## GOAL OF THE EXERCISE
Find how many lines of the records hold the string "dimensions" and reply with only that total.
===== DATA IN THIS EXERCISE =====
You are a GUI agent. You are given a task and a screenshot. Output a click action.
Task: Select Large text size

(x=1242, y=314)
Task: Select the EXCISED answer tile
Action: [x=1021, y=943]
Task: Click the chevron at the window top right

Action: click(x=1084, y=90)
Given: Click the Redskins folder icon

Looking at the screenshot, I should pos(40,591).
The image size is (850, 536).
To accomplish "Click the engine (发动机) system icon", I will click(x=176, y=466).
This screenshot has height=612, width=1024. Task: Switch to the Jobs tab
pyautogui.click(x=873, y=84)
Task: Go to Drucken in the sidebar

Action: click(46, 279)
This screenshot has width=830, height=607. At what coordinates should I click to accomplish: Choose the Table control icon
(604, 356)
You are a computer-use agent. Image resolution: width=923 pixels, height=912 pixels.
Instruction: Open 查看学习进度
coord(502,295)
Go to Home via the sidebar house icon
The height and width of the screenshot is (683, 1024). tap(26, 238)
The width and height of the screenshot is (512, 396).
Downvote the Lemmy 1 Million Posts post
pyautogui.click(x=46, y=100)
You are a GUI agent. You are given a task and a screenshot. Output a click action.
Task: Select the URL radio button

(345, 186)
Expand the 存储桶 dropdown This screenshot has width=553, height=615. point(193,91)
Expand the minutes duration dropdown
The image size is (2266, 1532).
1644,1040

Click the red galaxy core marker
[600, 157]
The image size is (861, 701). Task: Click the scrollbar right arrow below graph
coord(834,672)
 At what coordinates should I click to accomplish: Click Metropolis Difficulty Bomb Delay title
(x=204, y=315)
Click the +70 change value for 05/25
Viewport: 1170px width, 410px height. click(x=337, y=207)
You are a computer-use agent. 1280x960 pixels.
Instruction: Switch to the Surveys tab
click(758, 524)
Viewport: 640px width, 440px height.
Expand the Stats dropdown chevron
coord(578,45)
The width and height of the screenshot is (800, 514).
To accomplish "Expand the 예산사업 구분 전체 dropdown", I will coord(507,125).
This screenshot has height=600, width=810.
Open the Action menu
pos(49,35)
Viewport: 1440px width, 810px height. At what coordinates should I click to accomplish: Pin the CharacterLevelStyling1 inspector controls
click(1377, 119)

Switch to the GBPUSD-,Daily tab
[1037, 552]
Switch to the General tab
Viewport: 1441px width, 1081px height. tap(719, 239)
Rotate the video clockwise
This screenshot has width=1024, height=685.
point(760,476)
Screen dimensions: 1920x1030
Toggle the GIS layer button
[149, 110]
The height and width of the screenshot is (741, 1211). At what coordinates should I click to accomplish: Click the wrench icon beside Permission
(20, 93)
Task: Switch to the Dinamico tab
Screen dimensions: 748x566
=====
## WRITTEN ANSWER
2